[argyllcms] Re: help with camera profile

  • From: Stephen T <stwebvanuatu@xxxxxxxxxxxx>
  • To: "argyllcms@xxxxxxxxxxxxx" <argyllcms@xxxxxxxxxxxxx>
  • Date: Sun, 29 Jul 2012 07:06:02 -0700 (PDT)

Agreed, which is why I also noted there could be problems in the work flow. 
It's easy to confound the work flow with the profile's job of producing 
scene-referred images (that aren't going to look rather flat on a typical 

Delta E can tell us if the profile is performing OK. The rest depends on the 
capabilities of the software and if the person knows how to use the software 


 From: Iliah Borg <ib@xxxxxxxxxxx>
To: argyllcms@xxxxxxxxxxxxx 
Sent: Sunday, 29 July 2012 11:43 PM
Subject: [argyllcms] Re: help with camera profile
> Visual evaluations are not satisfactory because there are dozens of variables 
> that affect whether or not the photo looks "good". You can review many 
> photos, some will be good and some will look wrong.

Good quality profile does not make a photo to look good (most customers do not 
want to put a boring reproduction of Valley of Fire onto their walls, we need 
to make it more vivid, contrasty, and saturated to deliver the impression the 
market wants), it makes it a reproduction. If that is the goal, I can 
understand the struggle for perfect profile. Anything but reproduction goes 
through colour and tone editing anyway, and quite often it is beneficial to 
have correctional profiles (Kodak used to call those "looks") - like product, 
portrait, landscape; or film simulations. Such profiles make for a good 
starting point for further artistic work on the image.

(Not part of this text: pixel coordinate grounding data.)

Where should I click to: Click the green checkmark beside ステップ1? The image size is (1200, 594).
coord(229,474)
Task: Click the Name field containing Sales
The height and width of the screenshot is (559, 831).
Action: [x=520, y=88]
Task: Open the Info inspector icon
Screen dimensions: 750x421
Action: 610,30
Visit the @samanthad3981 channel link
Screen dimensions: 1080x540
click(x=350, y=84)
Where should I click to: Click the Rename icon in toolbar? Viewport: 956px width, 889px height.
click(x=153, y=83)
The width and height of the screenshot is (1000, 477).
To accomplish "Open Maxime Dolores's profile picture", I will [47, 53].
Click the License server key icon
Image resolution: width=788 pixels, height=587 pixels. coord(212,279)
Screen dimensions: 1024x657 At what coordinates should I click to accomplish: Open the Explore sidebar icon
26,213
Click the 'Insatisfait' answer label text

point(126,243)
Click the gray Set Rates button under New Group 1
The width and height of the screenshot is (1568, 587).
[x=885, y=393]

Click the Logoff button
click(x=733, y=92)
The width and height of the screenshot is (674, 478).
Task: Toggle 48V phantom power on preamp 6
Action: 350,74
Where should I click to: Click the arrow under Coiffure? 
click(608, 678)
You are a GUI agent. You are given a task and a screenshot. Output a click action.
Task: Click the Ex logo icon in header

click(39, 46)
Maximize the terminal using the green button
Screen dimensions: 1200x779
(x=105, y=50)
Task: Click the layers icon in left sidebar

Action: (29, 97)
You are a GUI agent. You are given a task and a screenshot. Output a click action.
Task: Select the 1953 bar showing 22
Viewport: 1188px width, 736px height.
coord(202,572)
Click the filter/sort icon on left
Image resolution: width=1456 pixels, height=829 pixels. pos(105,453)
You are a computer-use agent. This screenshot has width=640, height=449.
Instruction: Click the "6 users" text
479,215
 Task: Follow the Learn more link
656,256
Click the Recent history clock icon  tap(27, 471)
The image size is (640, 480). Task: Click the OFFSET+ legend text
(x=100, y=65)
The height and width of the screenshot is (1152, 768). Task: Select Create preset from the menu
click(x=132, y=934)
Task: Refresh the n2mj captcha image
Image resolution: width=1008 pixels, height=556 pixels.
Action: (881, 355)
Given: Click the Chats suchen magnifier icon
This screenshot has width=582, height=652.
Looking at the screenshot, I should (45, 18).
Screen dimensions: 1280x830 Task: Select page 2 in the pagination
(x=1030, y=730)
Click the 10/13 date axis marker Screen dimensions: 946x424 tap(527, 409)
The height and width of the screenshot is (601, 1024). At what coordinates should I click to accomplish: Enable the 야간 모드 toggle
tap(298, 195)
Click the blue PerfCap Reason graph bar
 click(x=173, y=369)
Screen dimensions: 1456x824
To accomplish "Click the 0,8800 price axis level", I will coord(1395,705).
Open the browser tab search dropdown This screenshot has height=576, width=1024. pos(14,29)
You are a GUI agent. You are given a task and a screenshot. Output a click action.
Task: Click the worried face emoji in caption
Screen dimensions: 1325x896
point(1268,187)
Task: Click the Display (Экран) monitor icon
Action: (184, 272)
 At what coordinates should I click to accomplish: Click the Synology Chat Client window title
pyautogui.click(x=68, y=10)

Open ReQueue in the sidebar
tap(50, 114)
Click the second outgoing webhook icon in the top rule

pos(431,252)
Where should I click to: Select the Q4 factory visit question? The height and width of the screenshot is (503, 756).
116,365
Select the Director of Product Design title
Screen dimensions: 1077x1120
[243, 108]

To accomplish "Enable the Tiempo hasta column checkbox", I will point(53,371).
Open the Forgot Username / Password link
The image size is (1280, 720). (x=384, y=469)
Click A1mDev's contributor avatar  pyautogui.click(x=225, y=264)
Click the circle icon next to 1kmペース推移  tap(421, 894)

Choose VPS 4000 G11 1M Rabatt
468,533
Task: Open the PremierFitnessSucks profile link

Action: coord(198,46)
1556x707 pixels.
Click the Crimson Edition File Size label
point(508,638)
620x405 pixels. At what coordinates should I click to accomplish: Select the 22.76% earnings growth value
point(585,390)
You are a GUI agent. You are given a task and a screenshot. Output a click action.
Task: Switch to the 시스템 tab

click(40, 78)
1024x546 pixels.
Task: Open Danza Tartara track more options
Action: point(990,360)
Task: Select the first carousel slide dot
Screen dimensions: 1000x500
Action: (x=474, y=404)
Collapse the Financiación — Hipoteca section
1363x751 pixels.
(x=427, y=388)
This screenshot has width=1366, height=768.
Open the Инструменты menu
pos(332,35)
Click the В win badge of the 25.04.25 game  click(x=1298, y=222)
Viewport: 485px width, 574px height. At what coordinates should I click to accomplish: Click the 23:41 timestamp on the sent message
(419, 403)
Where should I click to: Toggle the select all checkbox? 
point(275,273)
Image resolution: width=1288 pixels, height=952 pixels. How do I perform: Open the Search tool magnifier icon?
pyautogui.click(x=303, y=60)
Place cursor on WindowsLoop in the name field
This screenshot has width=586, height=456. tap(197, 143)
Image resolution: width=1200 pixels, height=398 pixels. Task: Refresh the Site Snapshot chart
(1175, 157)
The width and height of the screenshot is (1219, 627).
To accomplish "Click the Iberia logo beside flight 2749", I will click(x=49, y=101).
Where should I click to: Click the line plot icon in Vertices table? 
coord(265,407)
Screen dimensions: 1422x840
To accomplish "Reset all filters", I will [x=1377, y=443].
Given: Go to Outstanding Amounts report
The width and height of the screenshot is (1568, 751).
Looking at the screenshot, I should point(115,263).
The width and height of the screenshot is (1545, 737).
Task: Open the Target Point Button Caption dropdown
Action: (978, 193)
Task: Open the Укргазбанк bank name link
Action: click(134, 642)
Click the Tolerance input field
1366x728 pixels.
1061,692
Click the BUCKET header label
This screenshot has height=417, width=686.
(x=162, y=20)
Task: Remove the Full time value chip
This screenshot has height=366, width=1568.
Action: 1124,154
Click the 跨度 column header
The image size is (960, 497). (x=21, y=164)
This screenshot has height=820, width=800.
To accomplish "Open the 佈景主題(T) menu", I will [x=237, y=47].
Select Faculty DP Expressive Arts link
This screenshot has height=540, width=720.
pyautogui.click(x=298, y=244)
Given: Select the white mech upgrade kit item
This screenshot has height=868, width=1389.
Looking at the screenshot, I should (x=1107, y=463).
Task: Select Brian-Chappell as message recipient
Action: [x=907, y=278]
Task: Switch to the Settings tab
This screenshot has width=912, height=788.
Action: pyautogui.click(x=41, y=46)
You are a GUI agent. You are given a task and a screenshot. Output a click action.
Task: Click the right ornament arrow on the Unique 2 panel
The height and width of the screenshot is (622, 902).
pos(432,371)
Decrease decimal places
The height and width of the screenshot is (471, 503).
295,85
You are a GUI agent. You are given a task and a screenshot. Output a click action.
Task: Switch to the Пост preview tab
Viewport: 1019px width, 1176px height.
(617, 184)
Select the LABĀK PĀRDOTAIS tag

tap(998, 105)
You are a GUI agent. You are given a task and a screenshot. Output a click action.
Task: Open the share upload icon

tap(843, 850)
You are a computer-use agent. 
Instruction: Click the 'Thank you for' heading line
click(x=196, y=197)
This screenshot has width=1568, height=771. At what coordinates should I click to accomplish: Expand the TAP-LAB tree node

Speaking of camera profiles, another problem is gamut mapping. It is not 
uncommon to have sensors with chromaticities that exceed Lab and simultaneously 
have about 11 stops of dynamic range. Mapping say a Time Square night shot or 
even a Diner in the evening underexposed to preserve neon but still keeping 
nice details in shadows to some sane RGB or CMYK colour space needs a lot of 
manual intervention. Same about many sunrise/sunset photos, or generally 
combinations of direct and reflected light.

Ironically, those are pretty straightforward when shot on film.